Holding: The Court held that property received from a decedent is treated as held from the decedent’s death, so the two‑year holding period for the lower capital‑gains rate begins at death.

Real World Impact:
  • Heirs can count holding time from the decedent’s death for lower capital‑gains tax treatment.
  • Estate distributions no longer automatically delay eligibility for long‑term capital‑gains rates.
Topics: capital gains, inheritance and estates, tax rules for heirs, timing of inherited property

Summary

Background

These cases involve people who inherited property after someone died and then sold that property. The heirs included residuary legatees, a widow’s donee who took against a will, and an intestate heir. Each sold inherited assets more than two years after the decedent’s death but less than two years after the estate actually distributed the property. The tax collector reclassified their profits as ordinary income, taxing at higher rates; the heirs reported the gains at the lower capital‑gains rate.

Reasoning

The central question was whether the two‑year holding period for the lower capital‑gains rate starts at the decedent’s death or at the later date when the estate distributes the property. The Court looked at the language of the Revenue Acts, past administrative rulings, and how similar phrases were used earlier.
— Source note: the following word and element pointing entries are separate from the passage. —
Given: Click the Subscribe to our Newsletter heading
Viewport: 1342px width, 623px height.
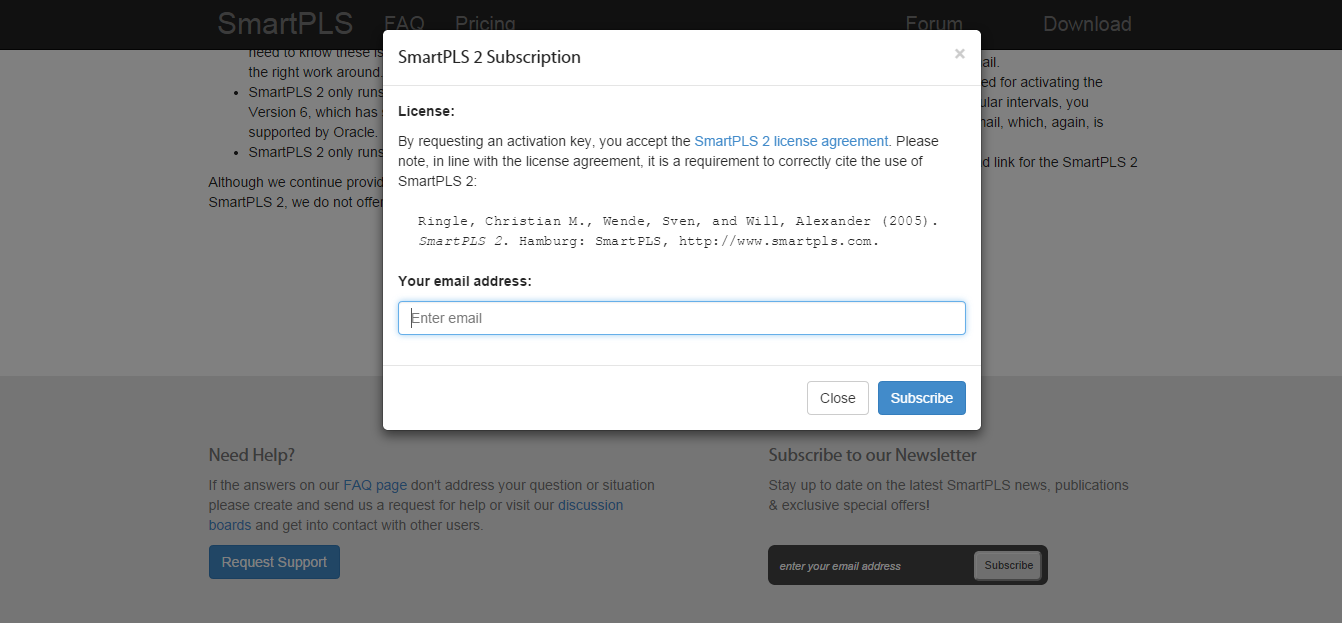Looking at the screenshot, I should point(872,455).
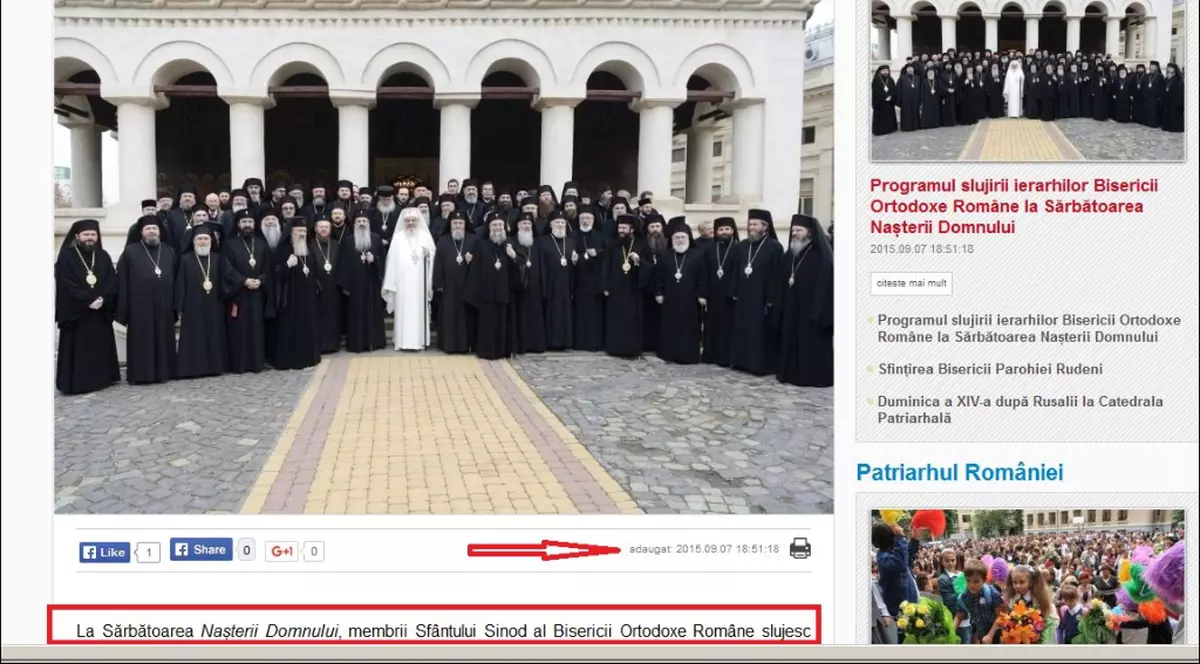Click the 'Patriarhul României' section heading
1200x664 pixels.
click(959, 472)
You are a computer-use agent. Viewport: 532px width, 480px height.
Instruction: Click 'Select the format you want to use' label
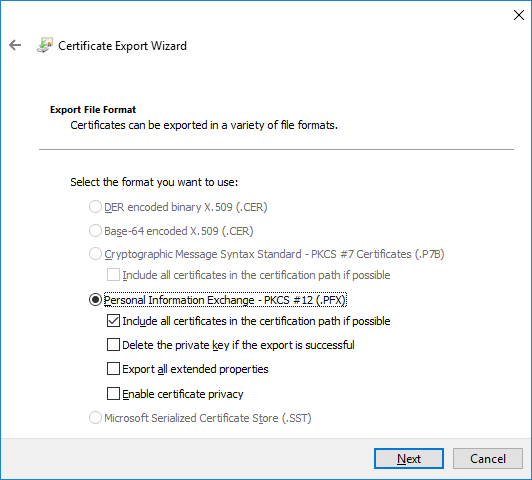[x=154, y=182]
The Court concluded that property “held by the taxpayer” is owned from the date of acquisition, and when title derives from a decedent that acquisition date is the decedent’s death. The Court rejected the Commissioner’s argument that a later statutory rule about how to compute the taxable basis changes when the holding period begins.

Real world impact

Because the Court treated inherited property as held from the date of death, heirs who sell more than two years after that death can use the lower capital‑gains rate even if distribution occurred later. The decision relies on existing administrative practice and statutory language, and it resolves conflicts among lower courts about the correct start date.

Dissents or concurrances

Three Justices disagreed and would have ruled for the Government, relying on a different appellate court view that supports using distribution timing as controlling.